スリムはシカゴに移ったばかりだったが、バーバーが来てほしいと言うと、すぐに同意した。翌年末前に、スリムはヨーロッパに移住する計画を立てたのだが、ヨーロッパの観衆は音楽そのものを聞いてくれて、黒人かどうかはどうでもよいのだ。もちろん、アレクシス・コーナーAlexis Kornerやシリル・デイビスCyril Daviesは、バーバーと一緒に演奏し、アメリカ人が演奏するのを目の当たりにしても、自分たちの幸運を信じられなかった。

後になって、彼らとロング・ジョン・ボルドリーLong John Baldryは、ブルース・インコーポレイティッドBlues Incorporatedという完全エレキのブルース・バンドで一緒になった。このバンドは1962年3月17日にアーリングの地下クラブでデビューし、ジャズ・ニュース誌Jazz Newsに小さな広告を出し、100名以上がライブに集まった。はるばるチェルトナムから来た人もいると言われ、馬鹿みたいに思えてもそんなことはなく、そこから来た真剣な若者はふさふさした金髪で、クラブがオープンした2日目(土曜日限定)の夜に参加してギターを弾きたいと頼み、自分はエルモ・ジョーンズElmo Jonesだと名乗った。コーナーは、バーバー・バンドBarber bandがソニー・ボーイ・ウィリアムソンSonny Boy Williamsonを呼んで、短いツアーをした時からジョーンズを知っていて、ジョーンズはチェルトナムの演奏後にコーナーを呼び止めてブルースの話をしたがったので、コーナーは驚いた。

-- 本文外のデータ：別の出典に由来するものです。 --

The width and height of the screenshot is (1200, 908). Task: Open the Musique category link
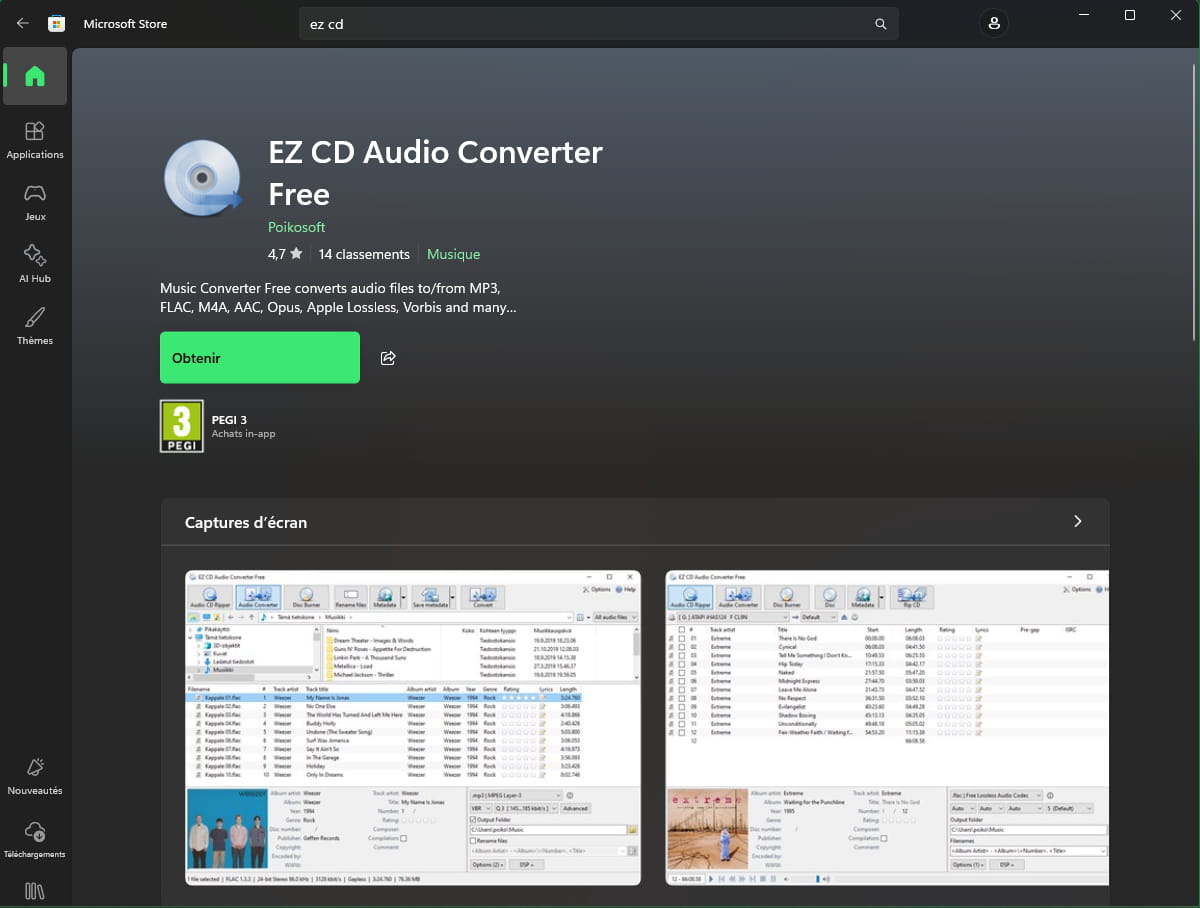point(453,254)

ジャズが好きな宣伝担当見習いドラマーのチャーリー・ワッツCharlie Wattsは、シリル・デイビスのようなハーモニカ演奏を聞いたことがなかったので、ちょっとびっくりした。

1か月もたたないうちに、土曜の夜、スコットランドからヒッチハイクしてアーリング・クラブに行く人が出てきた。